Summarizing, the downside of not having VBUS sensing is that you can violate the spec and leave pullups enabled when not allowed, and you cannot properly detect when a cable is removed? Can someone confirm that this is a correct understanding?

Then, I wonder how the bootloader works without VBUS sensing. I assume like above, but the flowchart in AN2606 (for the STM32F40xx in section 26.1.2) has a "USB cable Detected" check. If that cannot use VBUS sensing, then what does it detect exactly? Does it check whether the host has sent a reset/enumeration request? This happens before the clock is configured (according to the flowchart), so (I assume) no actual communication can happen to detect the cable (but it seems that a reset condition by the host is just 10ms of driving DP and DM low, which is probably more than enough time to be detected and initialize the clock?).

2 REPLIES 2

> Summarizing, the downside of not having VBUS sensing is that you can violate the spec and leave pullups enabled when not allowed, and you cannot properly detect when a cable is removed?

> Can someone confirm that this is a correct understanding?

Yes.

The history of USB is a history of standard violation from all sides (and a not very well thought out standard to start with).

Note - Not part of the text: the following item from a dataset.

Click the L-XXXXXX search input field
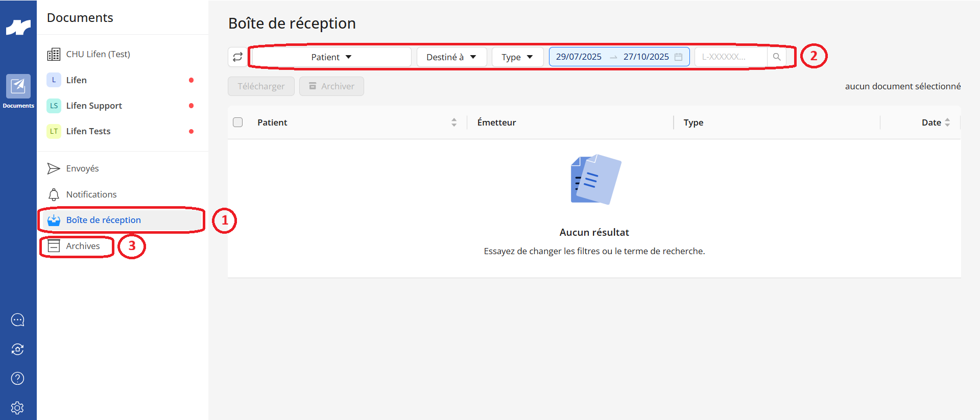Image resolution: width=980 pixels, height=420 pixels. [x=731, y=57]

While the Synopsys machine (the OTG IP in the 'F4) attempts to offload some of the protocol to hardware, most of it is handled in software anyway. So it's up to you how do you handle reset/suspend etc. events (unless you deem the example implementation provided by Cube/CubeMX as an unpenetreable and perfect black box).

JW

Matthijs Kooijman
Associate III

Thanks. In that case I guess I'm going to connect VBUS after all, so I can detect cable presence while in my application. When running the ROM bootloader, this might cause a USB spec violation, but that should be rare and not really problematic, so that seems acceptable.